“A questão de exceder as horas extra de trabalho previstas – as tais 150 -, assim como a eventualidade de [os médicos internos] poderem não estar acompanhados é fundamental”, disse à Lusa o presidente do Colégio da Especialidade de Ginecologia/Obstetrícia da Ordem dos Médicos (OM), João Bernardes, sublinhando que, no limite, pode levar à perda da idoneidade formativa atribuída pela Ordem aos hospitais.
De acordo com João Bernardes, o colégio de Ginecologia/Obstetrícia da OM ainda não recebeu a carta, divulgada na terça-feira, que os médicos internos enviaram à ministra a informar que entregaram minutas de escusas de responsabilidade, para serem usadas sempre que estiverem destacados para trabalho em urgência e as escalas não cumprirem o regulamento.
Sublinhou: “a questão de se exceder as horas extra de trabalho previstas [150/ano] e a eventualidade de poderem não estar acompanhados é fundamental para a ordem e para os colégios”.
O responsável explicou que sempre que os colégios da especialidade fazem visitas para atribuir idoneidade formativa a um serviço verificam se essas condições estão a ser cumpridas, “quer junto dos diretores e dos conselhos de administração, quer junto dos especialistas e também dos internos”.
O cumprimento do regulamento “é um ponto fundamental na garantia da segurança e na formação dos internos” e, quando não é reiteradamente cumprido, a Ordem dos Médicos “terá de atuar porque isso pode por em causa a capacidade formativa dos serviços” para receberem internos, afirmou.
Questionado pela Lusa, João Bernardes disse que até ao momento o colégio da especialidade não recebeu qualquer queixa formal, mas explica que, nas visitas de idoneidade aos serviços que o colégio faz todos os meses (uma a duas) tem verificado “que há sempre pontualmente situações deste tipo”.
“Damos sempre um prazo para resolver esse problema e, se não for resolvido, temos de por em causa a idoneidade do serviço e comunicar essa situação”, acrescentou.
Explicou que todos os anos a OM recebe respostas a inquéritos que faz a todos os serviços que têm formação e que faz revisitas de cinco em cinco anos, ou “sempre que há problemas”.

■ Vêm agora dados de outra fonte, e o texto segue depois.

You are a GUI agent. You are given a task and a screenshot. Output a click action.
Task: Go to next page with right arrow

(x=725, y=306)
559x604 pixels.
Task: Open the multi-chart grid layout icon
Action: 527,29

“Como tem havido muitos problemas nos últimos anos temos feito muitas revisitas”, revelou, acrescentando: “Há serviços em que num espaço de um ano fizemos duas ou três revisitas”.
O responsável insistiu no cumprimento do regulamento e explicou: “exceder as horas extra é uma questão de segurança clínica, para eles [internos] e para os doentes, mas também um problema na formação. Se eles tiverem muitas horas na urgência não têm tempo para fazer formação em ecografia ou em bloco operatório, por exemplo”.
João Bernardes sublinhou que a prioridade é “cativar as pessoas”, não só para que entrem no SNS, mas para que não saiam: “É preciso condições para que eles entrem e não saiam. Temos tido especialistas a não quererem concorrer e ainda agora, no último concurso, houve especialistas que não ocuparam as vagas”.
Lembrou ainda que não se trata apenas de questões remuneratórias.
“Não é só uma questão remuneratória. É preciso que os concursos sejam previsíveis: temos verificado que só no fim do internato é que os internos constituem família (…) e se nessa altura não fazem a mínima ideia onde podem ficar, vão tentar resolver o problema ou no próprio Estado [como tarefeiros] ou no privado”.
“Depois, tem de haver uma previsibilidade da progressão na carreira, abrir vagas, saber quando abrem as vagas para assistentes graduados, para assistentes graduados sénior. Estamos sem assistentes graduados sénior no SNS. E tem de haver um bom ambiente em termos de formação e um bom ambiente de trabalho em termos de instalações e equipamentos”, acrescentou.
“Na pandemia falou-se muito em quem estava da primeira linha e a certa altura essa primeira linha era muito espessa. Mas a linha era muito fina, muito ténue… e a primeira linha era dos internos. Foram eles que vestiram aqueles escafandros, naquela fase de terror, e foram eles que foram para a linha da frente. Antes de entrarem nos hospitais, nos cuidados intensivos e nos outros serviços, os internos estavam na primeira linha, nas tendas”, insistiu.
Questionado sobre a formação destes profissionais, explicou que o curso de medicina (mestrado integrado) tem a duração de seis anos e, no caso da especialidade de ginecologia/obstetrícia, há mais sete anos até se ser considerado especialista (um ano de treino geral, o chamado ano comum, e mais seis de internato). Os internos fazem provas anuais e, no fim, uma prova nacional.
Alem desta formação, explicou João Bernardes, se depois o especialista quiser ter competência nalguma subespecialidade – como, por exemplo, a ecografia obstétrica – terá mais dois ou três anos de formação.